- Excerpted passage -
++++

Fluorine is believed to lower the viscosity of the BPSG film so
that it reflows more easily during the reflow step. In this manner,
the addition of fluorine can be used to improve the gap-fill and
planarization of BPSG layers when deposited and reflowed at a given
temperature. Alternatively, the addition of fluorine can be used to
reduce the reflow temperature of the BPSG film while retaining
gap-fill and planarization characteristics of a BPSG film reflowed
at a higher temperature. U.S. Pat. No. 5,633,211 illustrates one
example of a method used to deposit a FBPSG layer.
SUMMARY OF THE INVENTION
[0008] The present invention relates to the formation of a
borophosphosilicate glass layer during the fabrication of
semiconductor devices. In one embodiment, a method for depositing a
layer over a substrate includes depositing a first halogen-doped
borophosphosilicate glass (BPSG) layer over said substrate at a
first pressure level. A second halogen-doped BPSG layer is
deposited over said first layer at a second pressure level, wherein
said first pressure level is higher than said second pressure
level.
[0009] This and other embodiments of the present invention along
with many of its advantages and features are described in more
detail in conjunction with the text below and the attached
figures.

++++

- Extracted entries -
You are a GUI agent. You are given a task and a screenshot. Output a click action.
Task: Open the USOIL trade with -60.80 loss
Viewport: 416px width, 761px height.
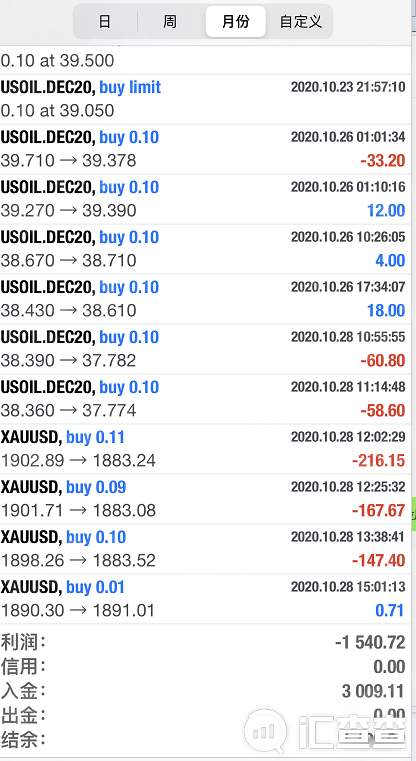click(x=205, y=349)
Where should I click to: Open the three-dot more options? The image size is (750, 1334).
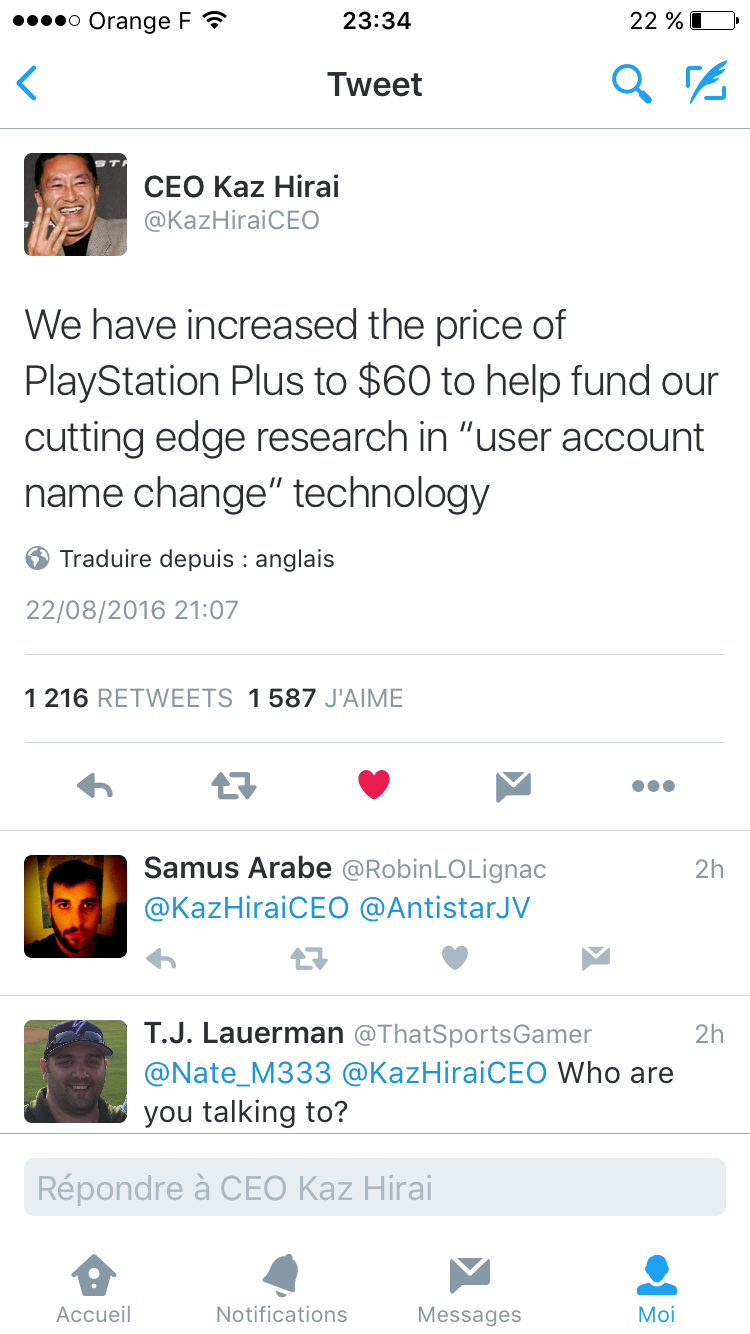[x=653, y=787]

++++

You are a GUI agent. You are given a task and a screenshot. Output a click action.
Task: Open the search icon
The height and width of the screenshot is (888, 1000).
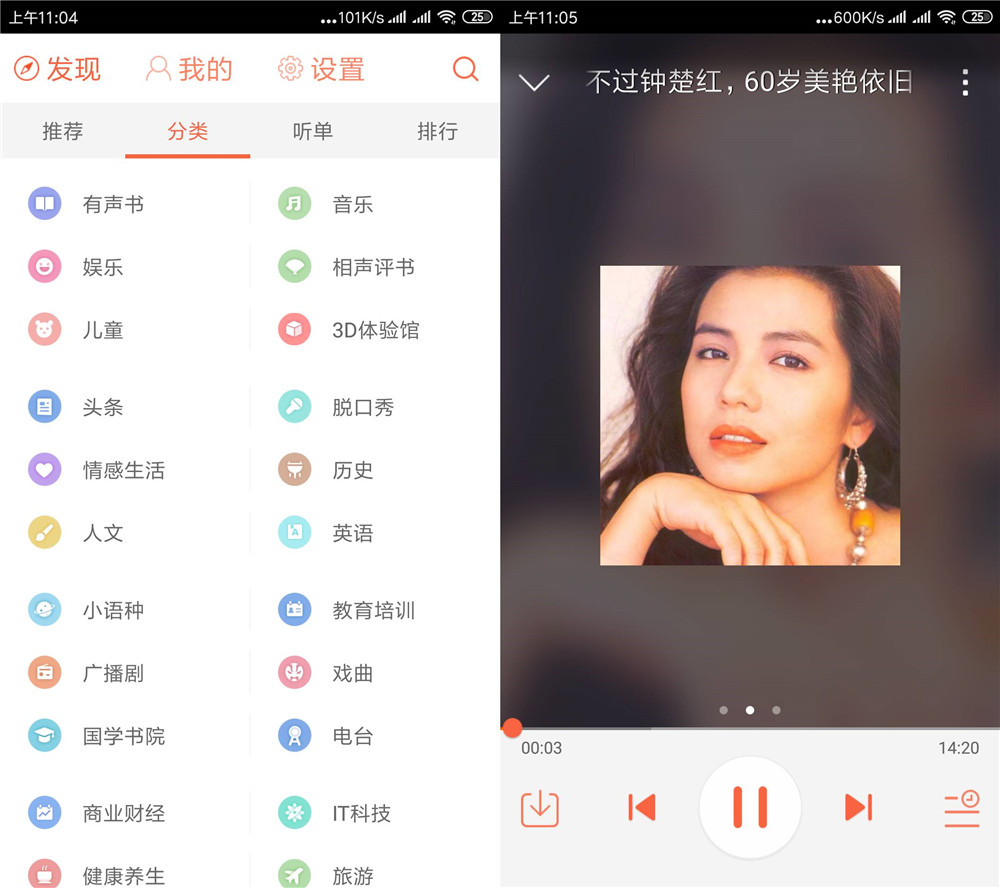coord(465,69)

++++

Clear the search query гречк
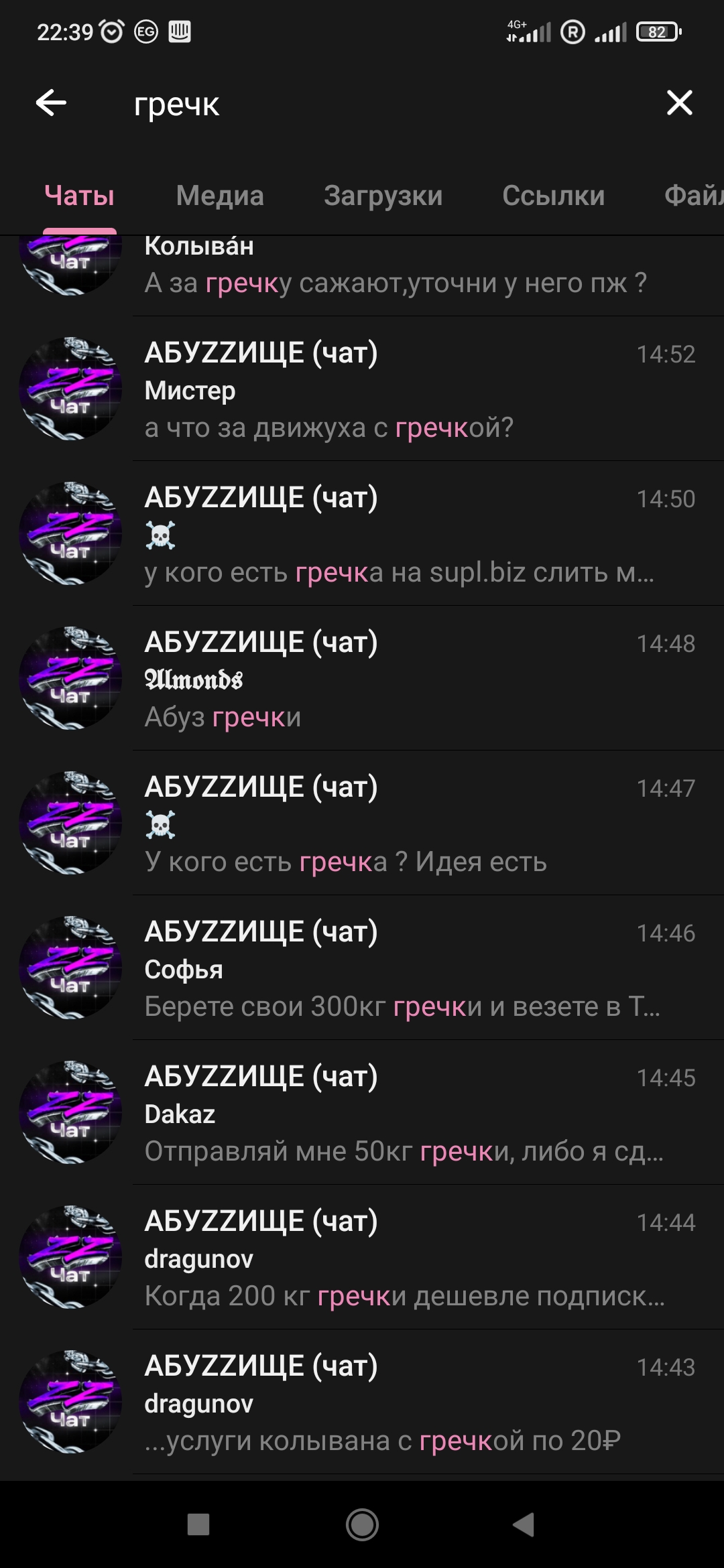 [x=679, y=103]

++++

- Exercise directions -
For each statement below, say whether it agrees with the BPSG film passage, answering yes or no and quoting the passage's deciding words. (a) Fluorine is believed to raise the viscosity of the BPSG film. (b) In the embodiment described, the first halogen-doped BPSG layer is deposited at a higher pressure level than the second. (c) Adding fluorine can be used to reduce the reflow temperature of the BPSG film.

- The result -
(a) No: "Fluorine is believed to lower the viscosity of the BPSG film"
(b) Yes: "wherein said first pressure level is higher than said second pressure level"
(c) Yes: "the addition of fluorine can be used to reduce the reflow temperature of the BPSG film"